Oleh : Abrari Alzael*
Kadang-kadang, orangtua yang lupa diri bertindak tidak jauh lebih buruk dari anak-anak. Mereka mutung ketika kehendaknya tidak terwujud dan lupa pada sesuatu yang tidak masuk akal, lalu menabrak kelaziman.

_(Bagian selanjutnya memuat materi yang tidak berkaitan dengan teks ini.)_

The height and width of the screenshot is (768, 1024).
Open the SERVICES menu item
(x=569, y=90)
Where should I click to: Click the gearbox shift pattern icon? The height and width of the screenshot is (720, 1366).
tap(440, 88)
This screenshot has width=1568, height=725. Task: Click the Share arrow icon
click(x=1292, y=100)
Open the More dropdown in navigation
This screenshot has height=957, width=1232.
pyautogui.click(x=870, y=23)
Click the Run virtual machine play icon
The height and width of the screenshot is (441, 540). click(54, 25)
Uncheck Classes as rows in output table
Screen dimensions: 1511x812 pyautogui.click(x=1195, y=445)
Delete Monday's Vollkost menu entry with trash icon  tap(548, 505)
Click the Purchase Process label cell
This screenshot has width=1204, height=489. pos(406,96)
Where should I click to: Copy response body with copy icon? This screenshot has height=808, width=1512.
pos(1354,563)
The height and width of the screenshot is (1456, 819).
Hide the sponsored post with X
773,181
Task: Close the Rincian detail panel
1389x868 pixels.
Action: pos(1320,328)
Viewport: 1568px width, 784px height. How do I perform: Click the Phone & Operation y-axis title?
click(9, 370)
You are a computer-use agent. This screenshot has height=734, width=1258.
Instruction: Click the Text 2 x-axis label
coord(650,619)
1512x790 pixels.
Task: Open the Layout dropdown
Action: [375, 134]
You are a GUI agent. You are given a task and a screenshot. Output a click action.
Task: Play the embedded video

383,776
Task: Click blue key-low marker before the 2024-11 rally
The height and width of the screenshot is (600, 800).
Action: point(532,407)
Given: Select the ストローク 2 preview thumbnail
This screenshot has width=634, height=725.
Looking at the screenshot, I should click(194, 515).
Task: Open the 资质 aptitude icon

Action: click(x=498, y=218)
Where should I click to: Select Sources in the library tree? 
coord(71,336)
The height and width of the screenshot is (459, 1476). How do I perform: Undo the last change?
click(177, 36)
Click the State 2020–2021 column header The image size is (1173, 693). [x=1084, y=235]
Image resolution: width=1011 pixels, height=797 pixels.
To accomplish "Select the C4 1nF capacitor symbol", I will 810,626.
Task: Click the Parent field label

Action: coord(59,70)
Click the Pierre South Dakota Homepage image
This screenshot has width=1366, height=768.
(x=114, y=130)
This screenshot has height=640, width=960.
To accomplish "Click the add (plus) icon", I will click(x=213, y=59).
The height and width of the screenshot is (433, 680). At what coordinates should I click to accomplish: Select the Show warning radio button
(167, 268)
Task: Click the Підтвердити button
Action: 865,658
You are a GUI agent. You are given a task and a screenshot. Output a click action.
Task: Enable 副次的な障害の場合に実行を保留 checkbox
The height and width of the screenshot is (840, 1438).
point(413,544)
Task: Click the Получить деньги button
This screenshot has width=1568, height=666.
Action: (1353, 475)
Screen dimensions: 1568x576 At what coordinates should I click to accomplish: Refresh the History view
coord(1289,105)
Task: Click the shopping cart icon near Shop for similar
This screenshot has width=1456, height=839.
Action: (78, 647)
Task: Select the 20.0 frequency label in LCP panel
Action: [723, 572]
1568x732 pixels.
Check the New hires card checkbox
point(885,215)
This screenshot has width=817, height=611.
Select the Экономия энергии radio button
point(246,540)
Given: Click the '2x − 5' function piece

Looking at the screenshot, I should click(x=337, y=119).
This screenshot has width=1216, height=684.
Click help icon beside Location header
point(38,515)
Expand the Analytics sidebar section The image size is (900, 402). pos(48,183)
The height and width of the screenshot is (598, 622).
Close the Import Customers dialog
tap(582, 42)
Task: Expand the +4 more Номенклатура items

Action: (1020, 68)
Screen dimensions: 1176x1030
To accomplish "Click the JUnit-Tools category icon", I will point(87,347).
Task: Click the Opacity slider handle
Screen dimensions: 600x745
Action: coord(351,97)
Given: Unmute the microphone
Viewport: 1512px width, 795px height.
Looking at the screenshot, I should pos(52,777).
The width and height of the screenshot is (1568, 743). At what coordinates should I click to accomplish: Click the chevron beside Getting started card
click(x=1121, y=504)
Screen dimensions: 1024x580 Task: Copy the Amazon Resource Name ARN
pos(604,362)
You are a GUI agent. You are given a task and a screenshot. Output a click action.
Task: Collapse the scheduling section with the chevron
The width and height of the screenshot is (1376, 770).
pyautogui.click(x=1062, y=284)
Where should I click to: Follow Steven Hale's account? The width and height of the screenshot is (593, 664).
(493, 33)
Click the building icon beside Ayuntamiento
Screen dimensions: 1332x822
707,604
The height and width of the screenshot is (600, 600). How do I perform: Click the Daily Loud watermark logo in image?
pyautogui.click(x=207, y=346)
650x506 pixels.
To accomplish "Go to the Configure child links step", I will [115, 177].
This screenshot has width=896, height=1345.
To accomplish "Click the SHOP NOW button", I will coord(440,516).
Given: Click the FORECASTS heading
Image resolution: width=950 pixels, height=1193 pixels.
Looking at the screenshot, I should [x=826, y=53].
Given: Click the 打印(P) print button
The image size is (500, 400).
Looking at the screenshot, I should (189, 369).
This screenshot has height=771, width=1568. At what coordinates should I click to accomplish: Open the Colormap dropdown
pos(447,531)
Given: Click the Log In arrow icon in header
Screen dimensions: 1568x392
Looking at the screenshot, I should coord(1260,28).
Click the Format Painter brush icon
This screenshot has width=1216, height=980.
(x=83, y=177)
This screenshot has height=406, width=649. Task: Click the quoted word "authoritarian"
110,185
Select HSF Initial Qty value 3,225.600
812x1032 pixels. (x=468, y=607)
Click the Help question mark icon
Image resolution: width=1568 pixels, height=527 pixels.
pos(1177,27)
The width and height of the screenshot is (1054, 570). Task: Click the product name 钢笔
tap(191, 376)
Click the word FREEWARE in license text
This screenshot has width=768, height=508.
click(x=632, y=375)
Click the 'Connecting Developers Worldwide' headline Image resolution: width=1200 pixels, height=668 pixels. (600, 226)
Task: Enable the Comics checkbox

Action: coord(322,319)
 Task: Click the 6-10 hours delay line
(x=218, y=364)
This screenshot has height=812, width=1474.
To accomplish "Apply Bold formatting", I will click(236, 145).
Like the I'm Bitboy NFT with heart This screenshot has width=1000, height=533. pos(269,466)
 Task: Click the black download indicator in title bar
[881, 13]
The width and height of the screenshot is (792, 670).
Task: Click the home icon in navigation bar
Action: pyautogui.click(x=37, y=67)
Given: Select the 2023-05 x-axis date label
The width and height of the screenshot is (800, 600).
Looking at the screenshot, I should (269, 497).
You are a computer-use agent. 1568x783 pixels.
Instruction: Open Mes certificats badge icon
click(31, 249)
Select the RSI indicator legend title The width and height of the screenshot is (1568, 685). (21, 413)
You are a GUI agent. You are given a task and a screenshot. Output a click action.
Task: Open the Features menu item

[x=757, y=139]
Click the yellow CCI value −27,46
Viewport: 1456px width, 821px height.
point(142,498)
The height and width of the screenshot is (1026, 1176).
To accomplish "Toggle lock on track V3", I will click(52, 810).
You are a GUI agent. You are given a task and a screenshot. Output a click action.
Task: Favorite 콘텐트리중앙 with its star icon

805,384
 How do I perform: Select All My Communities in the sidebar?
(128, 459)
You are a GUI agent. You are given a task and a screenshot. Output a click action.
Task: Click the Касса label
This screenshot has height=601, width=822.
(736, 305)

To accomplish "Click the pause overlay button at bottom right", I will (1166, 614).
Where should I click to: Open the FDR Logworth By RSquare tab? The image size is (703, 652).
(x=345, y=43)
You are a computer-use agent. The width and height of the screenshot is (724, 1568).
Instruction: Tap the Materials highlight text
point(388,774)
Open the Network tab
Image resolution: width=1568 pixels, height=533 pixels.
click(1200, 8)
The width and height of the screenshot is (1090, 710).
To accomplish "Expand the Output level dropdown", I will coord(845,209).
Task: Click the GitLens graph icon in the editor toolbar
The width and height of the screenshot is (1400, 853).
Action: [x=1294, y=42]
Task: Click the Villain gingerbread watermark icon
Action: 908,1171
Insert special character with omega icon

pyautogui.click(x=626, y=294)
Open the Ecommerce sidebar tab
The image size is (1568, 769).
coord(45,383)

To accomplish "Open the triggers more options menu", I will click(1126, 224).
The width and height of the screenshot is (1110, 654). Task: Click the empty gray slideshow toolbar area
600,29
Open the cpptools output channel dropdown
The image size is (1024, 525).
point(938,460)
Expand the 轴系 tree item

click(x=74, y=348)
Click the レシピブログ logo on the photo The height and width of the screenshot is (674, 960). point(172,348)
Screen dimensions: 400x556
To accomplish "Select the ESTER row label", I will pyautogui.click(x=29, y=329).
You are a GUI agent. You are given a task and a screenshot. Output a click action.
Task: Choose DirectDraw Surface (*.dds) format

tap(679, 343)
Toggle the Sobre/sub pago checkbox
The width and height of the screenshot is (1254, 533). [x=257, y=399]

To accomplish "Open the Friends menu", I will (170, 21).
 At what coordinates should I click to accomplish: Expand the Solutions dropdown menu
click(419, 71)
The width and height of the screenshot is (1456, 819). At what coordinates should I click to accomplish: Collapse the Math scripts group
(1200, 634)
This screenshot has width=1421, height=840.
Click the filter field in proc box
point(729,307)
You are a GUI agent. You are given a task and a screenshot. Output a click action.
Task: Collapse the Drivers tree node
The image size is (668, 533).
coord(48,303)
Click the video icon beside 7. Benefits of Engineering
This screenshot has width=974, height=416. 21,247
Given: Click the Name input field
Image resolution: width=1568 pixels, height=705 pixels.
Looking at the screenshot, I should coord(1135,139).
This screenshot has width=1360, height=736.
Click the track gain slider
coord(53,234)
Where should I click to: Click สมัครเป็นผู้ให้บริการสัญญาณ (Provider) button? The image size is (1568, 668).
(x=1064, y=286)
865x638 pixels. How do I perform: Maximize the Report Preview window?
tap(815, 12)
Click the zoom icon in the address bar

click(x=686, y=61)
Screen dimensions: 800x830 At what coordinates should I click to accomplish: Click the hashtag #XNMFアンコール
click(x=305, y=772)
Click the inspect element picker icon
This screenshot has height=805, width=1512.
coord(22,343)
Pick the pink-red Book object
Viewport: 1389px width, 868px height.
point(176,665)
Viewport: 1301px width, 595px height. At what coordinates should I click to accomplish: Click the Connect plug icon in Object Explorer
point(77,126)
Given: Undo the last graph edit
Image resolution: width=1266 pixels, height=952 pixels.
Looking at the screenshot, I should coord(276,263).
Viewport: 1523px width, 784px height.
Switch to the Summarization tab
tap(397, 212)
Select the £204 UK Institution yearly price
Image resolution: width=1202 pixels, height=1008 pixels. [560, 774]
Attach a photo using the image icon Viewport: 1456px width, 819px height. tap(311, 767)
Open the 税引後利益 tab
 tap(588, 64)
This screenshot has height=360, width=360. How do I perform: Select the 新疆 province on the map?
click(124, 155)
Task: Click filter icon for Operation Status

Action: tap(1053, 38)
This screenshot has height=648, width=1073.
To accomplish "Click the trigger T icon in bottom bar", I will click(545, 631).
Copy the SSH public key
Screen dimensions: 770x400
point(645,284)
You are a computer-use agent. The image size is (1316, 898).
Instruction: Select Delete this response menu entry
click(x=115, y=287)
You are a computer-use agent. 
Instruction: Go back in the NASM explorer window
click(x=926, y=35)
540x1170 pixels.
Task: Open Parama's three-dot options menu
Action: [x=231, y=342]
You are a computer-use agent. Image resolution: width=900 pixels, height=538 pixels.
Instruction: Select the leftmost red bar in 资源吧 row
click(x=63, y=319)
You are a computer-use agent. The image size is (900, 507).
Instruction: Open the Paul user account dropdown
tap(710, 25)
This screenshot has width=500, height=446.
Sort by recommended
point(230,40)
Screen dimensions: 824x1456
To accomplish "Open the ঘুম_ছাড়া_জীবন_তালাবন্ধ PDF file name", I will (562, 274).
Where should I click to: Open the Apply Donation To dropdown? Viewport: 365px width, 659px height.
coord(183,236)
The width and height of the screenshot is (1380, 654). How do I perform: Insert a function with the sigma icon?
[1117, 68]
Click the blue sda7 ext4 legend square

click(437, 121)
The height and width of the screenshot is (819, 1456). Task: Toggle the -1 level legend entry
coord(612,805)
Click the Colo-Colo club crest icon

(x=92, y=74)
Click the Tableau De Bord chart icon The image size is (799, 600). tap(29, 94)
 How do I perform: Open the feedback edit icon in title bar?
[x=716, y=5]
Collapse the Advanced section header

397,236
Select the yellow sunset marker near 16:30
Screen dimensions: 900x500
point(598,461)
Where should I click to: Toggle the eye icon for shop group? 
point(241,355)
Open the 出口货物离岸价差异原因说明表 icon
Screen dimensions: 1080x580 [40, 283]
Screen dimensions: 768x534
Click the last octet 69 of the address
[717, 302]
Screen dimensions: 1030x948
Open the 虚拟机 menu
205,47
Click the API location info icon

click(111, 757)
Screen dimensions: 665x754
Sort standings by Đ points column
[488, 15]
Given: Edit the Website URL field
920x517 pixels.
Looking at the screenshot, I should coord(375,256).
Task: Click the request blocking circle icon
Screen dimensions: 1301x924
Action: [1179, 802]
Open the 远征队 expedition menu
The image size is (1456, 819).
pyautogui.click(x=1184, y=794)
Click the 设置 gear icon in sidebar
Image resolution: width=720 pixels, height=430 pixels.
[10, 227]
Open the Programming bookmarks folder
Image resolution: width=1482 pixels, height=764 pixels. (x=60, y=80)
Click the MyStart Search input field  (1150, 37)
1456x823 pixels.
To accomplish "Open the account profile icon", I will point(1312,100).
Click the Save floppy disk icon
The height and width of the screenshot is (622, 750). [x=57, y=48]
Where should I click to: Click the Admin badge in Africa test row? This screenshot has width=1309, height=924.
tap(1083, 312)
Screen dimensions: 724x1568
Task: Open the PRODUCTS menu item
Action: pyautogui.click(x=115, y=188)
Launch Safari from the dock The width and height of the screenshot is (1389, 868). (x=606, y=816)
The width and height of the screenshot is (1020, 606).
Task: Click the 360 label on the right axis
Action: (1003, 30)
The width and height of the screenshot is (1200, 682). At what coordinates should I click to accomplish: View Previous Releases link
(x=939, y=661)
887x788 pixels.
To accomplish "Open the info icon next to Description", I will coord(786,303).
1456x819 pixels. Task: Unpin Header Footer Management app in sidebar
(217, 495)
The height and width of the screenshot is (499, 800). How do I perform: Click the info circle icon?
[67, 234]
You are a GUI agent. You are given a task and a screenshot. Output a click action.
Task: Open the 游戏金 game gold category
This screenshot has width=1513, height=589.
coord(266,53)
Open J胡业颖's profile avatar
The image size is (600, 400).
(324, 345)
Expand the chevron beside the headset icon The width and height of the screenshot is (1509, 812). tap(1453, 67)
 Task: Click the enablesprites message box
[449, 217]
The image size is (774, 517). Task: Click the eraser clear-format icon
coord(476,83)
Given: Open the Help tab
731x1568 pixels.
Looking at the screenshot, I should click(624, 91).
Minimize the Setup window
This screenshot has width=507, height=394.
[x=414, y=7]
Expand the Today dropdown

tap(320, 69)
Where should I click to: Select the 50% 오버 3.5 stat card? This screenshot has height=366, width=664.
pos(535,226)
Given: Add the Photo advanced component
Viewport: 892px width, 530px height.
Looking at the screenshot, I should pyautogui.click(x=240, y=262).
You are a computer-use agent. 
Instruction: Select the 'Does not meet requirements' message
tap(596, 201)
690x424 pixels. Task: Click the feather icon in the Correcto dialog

Pada saat terjadi sayembara memanah di Bharatawarsha, ksatria menolak kemenangan Arjuna. Ksatria menganggap Arjuna sekelas brahmana dan tak berhak atas Drupadi. Arjuna adalah kstaria yang diragukan saat itu. Sebab, Arjuna mengenakan pakaian ala kaum brahmana. Tetapi akhirnya, Arjuna tetap berhak atas Drupadi bersama keempat saudaranya dalam pandawa lima, meski sebelumnya berdarah-darah. Karena itu, percuma ksatria lain protes karena lazim pemenang berhak atas hadiah yang dijanjikan.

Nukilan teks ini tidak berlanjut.